伝統の傍らに、 常に新しい展開があることも、 土佐らしい特徴の一つだ。
今回は、造船所をテーマに、 土佐の業を探訪!
職人技と最新技術を持つ船のドクター
奈半利町の「籠尾ドック」が誕生したのは、いまから51年前。初代の籠尾傳さんは、元々マグロ漁船の機関長としてエンジン整備を手がけていた人物だったという。開業当時は、マグロ漁船はもちろん、魚梁瀬杉の運搬船の修理・点検も行なっていた。
現在、三代目を務める籠尾寿仁さんのモットーは「次の出航までの限られた時間でベストを尽くすこと」。とりわけ、寿仁さんにとって船舶は患者のような存在で、例えば、漁の操業中でもエンジンの異変が分かるように、回転数や機器の温度、圧力といった、さまざまなデータを収集できるシステムも開発している。代々受け継ぐ職人技に、最新のデジタル技術が合わさり、港の未来を明るく照らしている。
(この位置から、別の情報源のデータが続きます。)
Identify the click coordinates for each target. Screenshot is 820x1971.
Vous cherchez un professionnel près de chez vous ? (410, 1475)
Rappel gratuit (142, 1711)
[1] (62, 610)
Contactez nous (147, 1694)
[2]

エンジンをバラした時の状態確認、ピストンの大きさなどの計測、メインエンジンとプロペラとを繋ぐ芯出しなど、0.01mmの仕事を要求される作業の際に活躍する計測器具は、籠尾さんにとって必要不可欠なもの。
修繕後、プロペラの回転数に対してエンジンの温度や圧力が正常かを確認するための試運転。近くの海を1時間~4時間ほど走る。
「船の修繕作業中、滞在する船員たちがゆっくり休めるように」と用意したドックハウス。一人ひとりが寛げるようにと全室シングル。
遠洋にいる船の機関データを管理するため、IoT技術を取り入れたシステムを開発中。成功すれば、船員の負担軽減にもつながる。
船にとって大切なプロペラは、ひとつずつバラして研磨作業を行う。その後、亀裂、歪み、損傷がないかを検査する。